* [The task] Output only the stretch of the listing that starts at the line containing "搜索 (305, 397)" and ends at the line containing "[add] (106, 168)", reproduced exactly with both ends.

+++

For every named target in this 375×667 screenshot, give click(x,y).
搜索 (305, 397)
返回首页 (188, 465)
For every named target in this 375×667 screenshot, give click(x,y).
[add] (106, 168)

+++

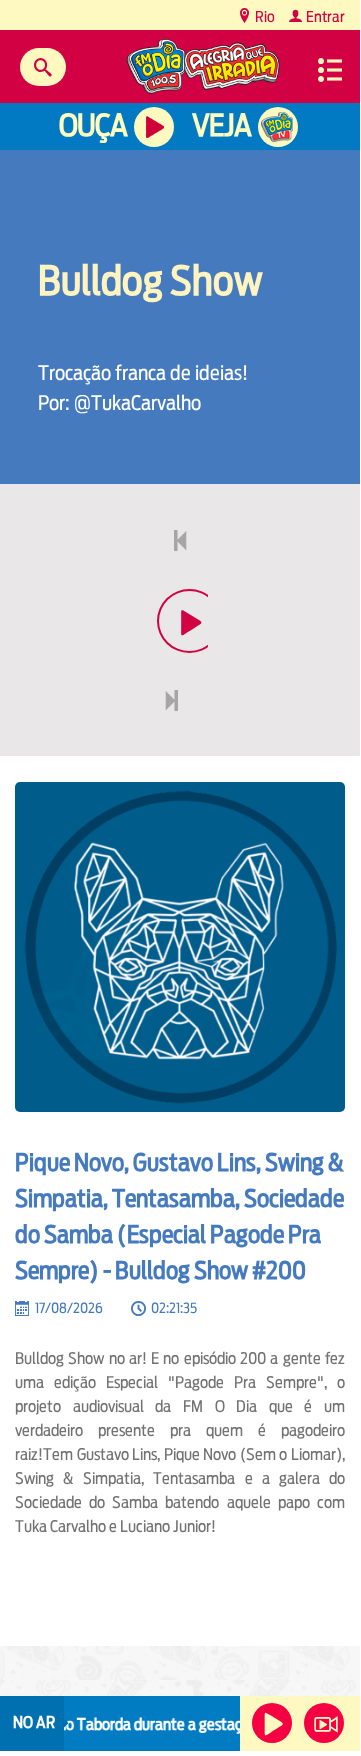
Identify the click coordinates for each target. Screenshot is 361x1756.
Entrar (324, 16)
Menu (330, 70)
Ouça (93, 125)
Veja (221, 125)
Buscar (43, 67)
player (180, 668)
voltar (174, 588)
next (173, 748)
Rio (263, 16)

+++

* [Your solution]
搜索 (305, 397)
返回首页 (188, 465)
For every named target in this 375×667 screenshot, give click(x,y).
[add] (106, 168)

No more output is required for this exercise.